The influence of Indian culture - there are definite zones, and the influence fades with distance

In sum, it's true that India has had cultural influence beyond the political borders of the kingdoms that could legitimately be called Indian, but that's a lot more nuanced than claiming those regions as part of an "undivided India".

I believe the desire to hark back to a mythical golden age of cultural supremacy stems from deep cultural insecurity. The other such example is the Muslim dream of a global Islamic caliphate that will restore the glories of the Muslim world at the height of its power. The Muslim world is in a shambles, and the rest of the world is passing them by at an ever-increasing rate. When the oil runs out, so will the clock. The frustration is understandable, but the answer is not the Khilafah (caliphate). It's modern education, smart economic strategies and lots of hard work. But such a prosaic formula can't fire up the troops like a call to jihad can.

Note that Southern Spain, Greece, parts of China and India form part of the global Islamic caliphate

Islam has this notion of a "high water mark", where any territory conquered by Muslims, even transitorily, belongs to Muslims thereafter, and any subsequent recapture of that territory by others is illegitimate and is an attack on Islam.
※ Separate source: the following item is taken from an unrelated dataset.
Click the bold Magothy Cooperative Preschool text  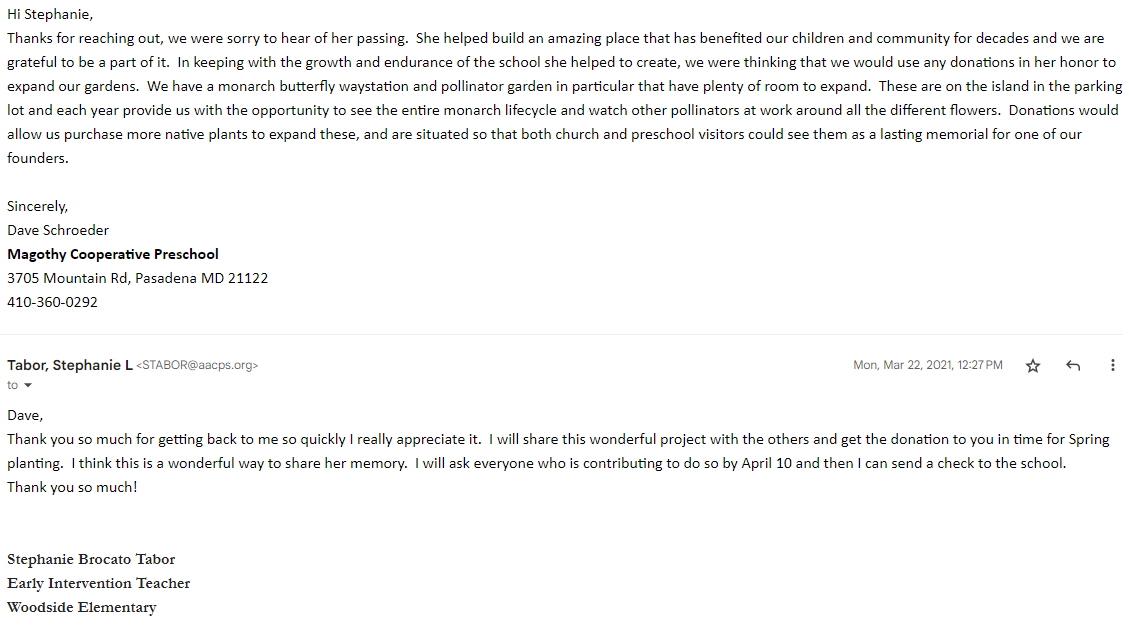point(112,254)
In the eyes of Islamists, India belongs to Islam because it was once ruled by Muslims. That's why getting India "back" features in their fantasies (Ghazwa e Hind).

Obviously, Indians (except for a section of Indian Muslims) reject this view. The mere fact of past conquest by an entity does not confer legitimacy. So the notion that some country "belongs to" another simply because of a past cultural influence is even more tenuous, and also dangerous.
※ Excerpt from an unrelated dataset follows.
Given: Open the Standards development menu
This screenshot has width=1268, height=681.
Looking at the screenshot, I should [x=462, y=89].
A civilisation typically grows and extends outwards until stopped by natural barriers. Beyond those barriers, any links with other regions is typically through conquest (hard power projection) or cultural influence (soft power projection). In India's case, natural barriers are the Hindukush mountains to the West, the Himalayas to the north, the Arakan (Rakhine) mountains and forests to the east, and the Bay of Bengal/Indian Ocean/Arabian Sea elsewhere. Those are the outer boundaries that contained the Indian civilisation.
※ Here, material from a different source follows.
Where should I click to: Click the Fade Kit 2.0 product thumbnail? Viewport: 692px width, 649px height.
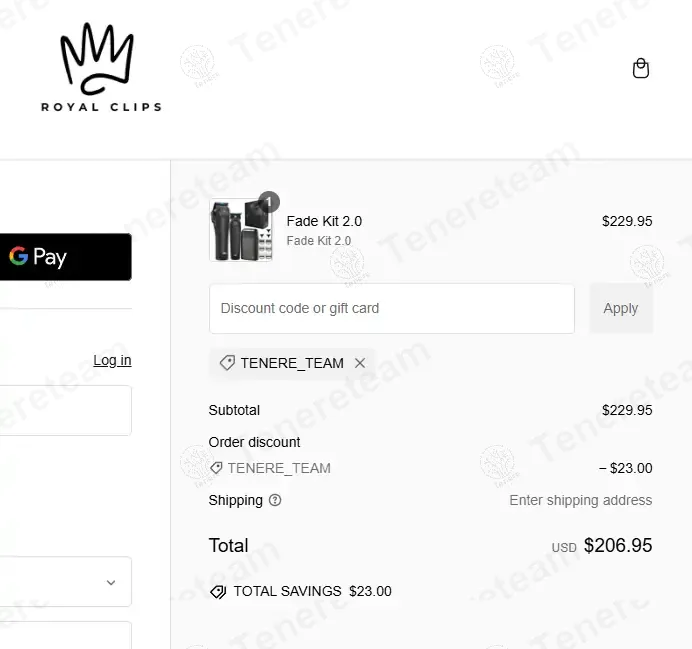(x=239, y=231)
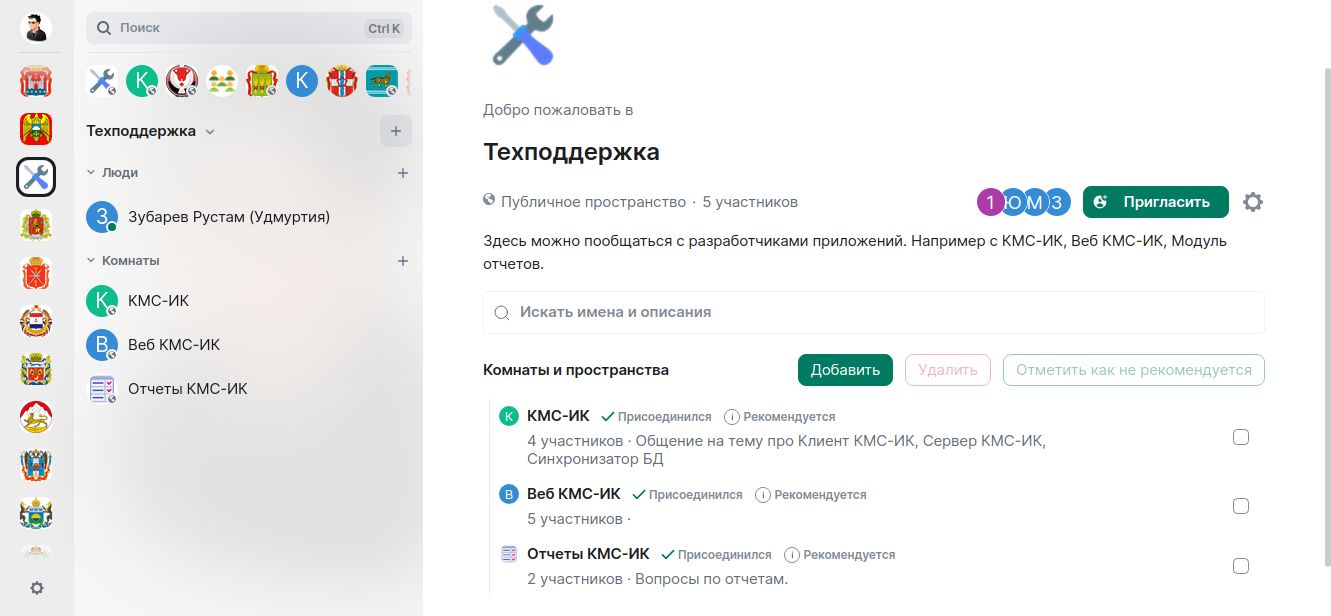Open the Техподдержка space dropdown menu
The image size is (1331, 616).
point(209,132)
There are of course regions that fall outside of these boundaries that were influenced by India, either through conquest (as the Cholas did in Southeast Asia) or through the spread of ideas (such as through the export of Buddhism). These regions, which are independent nation-states today, can be called India's cultural penumbra. Taken together, they are also loosely referred to as the Indic civilisation, because they have something in common that is different to the Sinic, Arabic, or Western civilisations.

However, if there are people today who think other countries "belong" to India because at some stage, Buddhism may have gone from India to these countries, then they are guilty of Islamist thinking.

(Even with countries that were indisputably part of India in the recent past, such as Pakistan and Bangladesh, the best policy is continued separation and containment. It would be a disaster, not a triumph, if 300 million people of these countries suddenly turned into Indian citizens because of 'Akhand Bhaarat'. I for one would not want that.)

Jingoistic visions spring from a cultural inferiority complex. Indians should accept the best ideas, both from their own culture and from other cultures, and aim to progress both materially and socially. This sick longing for a mythical, non-existent ideal state is neither achievable nor conducive to harmonious progress in the present.

Akhand Bhaarat is not a battle cry. It is a plaintive wail.